17. Bukan Kebetulan

212 37 1
                                    

Setengah berlari aku menyejajarkan langkah Pak Ivan, sesekali menoleh ke belakang, untuk memastikan apa yang kulihat itu, adalah benar-benar Mama.

"Ada apa, Jani? Siapa yang kamu cari?" tegur Pak Ivan mengejutkanku.

"Ti-tidak ... tidak ada apa-apa. Oh, ya, Bang, ngomong-ngomong kapan sih ulang tahun Ibumu?" Aku mengalihkan kecurigaan pria itu.

"Lho, bukannya tadi saya sudah bilang."

Ups, aku salah bicara.

"Iya, saya tahu acaranya hari minggu, maksudnya jam berapa?"

"Pukul 12 dari apartemen, saya langsung jemput kamu." Ucapan Pak Ivan membuatku terkesiap.

"Kenapa harus menjemput saya, Bang?"

Tiba-tiba Pak Ivan menghentikan langkahnya dan menatapku tajam. Tentu saja aku gelagapan menghadapinya.

"Ada apa, Jani? Katakan pada saya, apa yang kamu lihat tadi."

"Bang Ivan belum jawab pertanyaan saya, malah nanya balik," elakku.

Sebisa mungkin aku berusaha menghindari pertanyaannya. Aku tidak ingin dia tahu tentang kecurigaanku pada Mama. Lagi pula aku sama sekali tidak tahu, apakah kecurigaan ini beralasan.

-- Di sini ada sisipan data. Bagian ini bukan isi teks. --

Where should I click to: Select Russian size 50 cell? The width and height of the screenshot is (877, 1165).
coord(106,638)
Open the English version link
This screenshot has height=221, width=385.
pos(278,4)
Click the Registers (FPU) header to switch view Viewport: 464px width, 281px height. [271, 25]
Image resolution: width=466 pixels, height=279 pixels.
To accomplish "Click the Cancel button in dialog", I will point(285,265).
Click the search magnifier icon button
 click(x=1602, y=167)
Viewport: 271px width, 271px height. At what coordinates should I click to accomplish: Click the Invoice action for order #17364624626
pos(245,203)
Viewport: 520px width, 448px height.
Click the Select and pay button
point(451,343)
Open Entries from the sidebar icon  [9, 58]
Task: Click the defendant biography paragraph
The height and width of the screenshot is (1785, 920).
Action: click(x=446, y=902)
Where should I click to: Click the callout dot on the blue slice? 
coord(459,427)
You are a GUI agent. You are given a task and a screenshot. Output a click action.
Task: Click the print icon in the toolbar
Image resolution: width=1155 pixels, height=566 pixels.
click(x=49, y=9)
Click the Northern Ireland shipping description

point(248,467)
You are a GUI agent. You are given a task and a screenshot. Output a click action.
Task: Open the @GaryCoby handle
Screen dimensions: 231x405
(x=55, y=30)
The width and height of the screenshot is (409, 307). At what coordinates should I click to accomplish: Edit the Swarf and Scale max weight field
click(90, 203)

"Sudahlah, Jani—saya hargai jika kamu belum ingin bercerita, tapi ketika kamu butuh seseorang untuk mendengarkanmu, saya siap."

Perasaan aneh itu kembali mendesir, aku tidak mengerti kenapa sikap Pak Ivan seperti itu. Kembali melintas ucapan kapster di salon tadi, tidak mungkin seperti ini sikap antara sesama mitra bisnis.

Kami melangkah beriringan menuju ke area parkiran dan yang kembali mengejutkan, Pak Ivan membukakan pintu mobil untukku. Perlakuannya membuatku jengah.

"Maaf, Bang, biar saya buka sendiri saja, saya jadi enggak enak. Bukankah Abang klien perusahaan kami."

"Lalu, ada yang salah?" tukas pria itu.

Aku mengedikkan bahu dan memilih diam. Aku mulai terbiasa dengan sikapnya yang kuartikan sebagai seseorang yang tidak suka dengan penolakan. Namun, yang lebih mengherankan, aku sulit menolak setiap keinginannya.

Di dalam perjalanan pulang kami lebih banyak diam. Benakku masih dipenuhi dengan banyak pertanyaan. Mengapa Mama tidak pernah bercerita tentang kedekatannya dengan seorang pria. Rasanya tidak mungkin jika hanya teman biasa, karena sudah lama sekali Mama tidak berteman dengan teman pria.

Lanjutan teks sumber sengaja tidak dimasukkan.